Cybersecurity Is Not a Red/Blue Issue
The good news in Washington, D.C., is that cybersecurity does not appear to be a partisan political issue, Garcia said. The Obama administration has basically affirmed the strategy that he and others in the Bush administration had worked on to place network/infrastructure protection on a higher level of priority. “Now it is incumbent upon this administration take that strategy, which is on pretty firm conceptual footing, and now turn it into something that is operational, executable and well-organized,” Garcia said. “That’s what’s lacking now. We were not well organized in the Bush administration because we had too much mission creep from other organizations involved,” including various aspects of the military, the intelligence community and the State Department.
Whoever ends up with the job of White House-level cybersecurity adviser — promised by President Obama — will need to lay out the roles and responsibilities for those agencies with a stake in network protection.
The picture is cloudier regarding the enterprise, Garcia said. Hackers and cybercriminals are becoming more sophisticated in their use of technology, and some companies still aren’t taking network security seriously. “They are doing risk assessments and saying they’ll consider a cyberattack as a cost of doing business. I think that’s potentially dangerous thinking,” he said.
Also potentially dangerous: relying on cloud computing for protecting personal and corporate data without first asking a lot of questions regarding security, Davidson said. “It’s not about whether somebody does a service for you, that’s a business decision. But when something is important to you and you hand it off, you still need to answer basic questions — ‘where is my data? who has access to it?’ And if you cannot answer those questions, this whole idea of the cloud, ‘just trust us,’ is silly.”
This is a huge issue as we move more and more sensitive systems to the Web. Electric grid, gas pipelines, transportation control systems, military command and control, medical records, personal information in public records, etc. all pose huge risks to the economy and security of the nation.
With current technology, we need physical security or VASTLY improved electronic security for sensitive systems and data.

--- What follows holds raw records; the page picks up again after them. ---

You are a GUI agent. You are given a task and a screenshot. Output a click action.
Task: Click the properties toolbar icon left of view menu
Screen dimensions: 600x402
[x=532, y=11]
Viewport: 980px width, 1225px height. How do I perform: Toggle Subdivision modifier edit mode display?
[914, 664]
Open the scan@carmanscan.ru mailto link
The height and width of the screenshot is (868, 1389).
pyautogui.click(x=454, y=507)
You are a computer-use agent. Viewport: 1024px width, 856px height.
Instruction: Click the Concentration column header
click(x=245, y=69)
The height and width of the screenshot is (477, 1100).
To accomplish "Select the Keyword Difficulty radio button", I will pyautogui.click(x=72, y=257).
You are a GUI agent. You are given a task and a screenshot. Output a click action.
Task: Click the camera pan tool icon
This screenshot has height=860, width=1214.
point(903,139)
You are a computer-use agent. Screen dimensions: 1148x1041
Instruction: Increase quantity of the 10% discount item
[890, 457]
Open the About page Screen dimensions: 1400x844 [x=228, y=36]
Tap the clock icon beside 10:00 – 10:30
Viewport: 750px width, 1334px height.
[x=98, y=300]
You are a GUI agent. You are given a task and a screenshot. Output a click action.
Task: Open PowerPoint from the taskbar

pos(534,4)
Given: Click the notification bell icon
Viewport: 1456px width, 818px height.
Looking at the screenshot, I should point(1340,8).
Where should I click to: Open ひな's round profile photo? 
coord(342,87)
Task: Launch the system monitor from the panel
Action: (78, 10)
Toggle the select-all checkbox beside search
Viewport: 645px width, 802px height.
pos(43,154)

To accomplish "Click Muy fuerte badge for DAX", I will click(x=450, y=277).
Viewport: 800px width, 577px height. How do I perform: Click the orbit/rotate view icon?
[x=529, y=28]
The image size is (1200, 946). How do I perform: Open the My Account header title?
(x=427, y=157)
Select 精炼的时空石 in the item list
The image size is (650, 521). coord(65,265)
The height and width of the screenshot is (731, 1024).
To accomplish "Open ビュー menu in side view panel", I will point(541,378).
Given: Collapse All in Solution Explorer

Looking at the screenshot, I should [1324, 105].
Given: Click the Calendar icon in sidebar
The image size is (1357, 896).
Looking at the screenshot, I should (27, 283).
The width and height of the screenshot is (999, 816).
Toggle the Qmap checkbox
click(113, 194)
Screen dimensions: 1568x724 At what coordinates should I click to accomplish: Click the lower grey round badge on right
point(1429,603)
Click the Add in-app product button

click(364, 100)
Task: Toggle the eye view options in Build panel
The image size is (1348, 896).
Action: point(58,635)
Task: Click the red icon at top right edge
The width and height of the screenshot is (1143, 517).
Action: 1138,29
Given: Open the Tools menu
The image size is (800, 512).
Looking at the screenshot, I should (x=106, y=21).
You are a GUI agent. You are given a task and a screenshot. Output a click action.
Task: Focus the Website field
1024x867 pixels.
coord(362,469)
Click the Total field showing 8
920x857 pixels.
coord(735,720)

For example, I would dictate that things such as the proposed ‘smart grid’, and other infrastructure system be only allowed to communicate via a physically separate network with NO connection to the WWW.
Another example would be to give every person a ‘smart card’ like used in Taiwan for their medical records and require every access point and storage location for these records to meet a very high security standard. Any facility not meeting these standards could access the records on a temporary basis, but not update anything across the net. They could update individual cards, hopefully keeping my records under my control and avoiding ‘contamination’ of my records.
Throwing these critical systems onto the WWW gives me nightmares of what the ‘black hats’ will do much less the possibility for digital warfare by governments and terrorist organizations.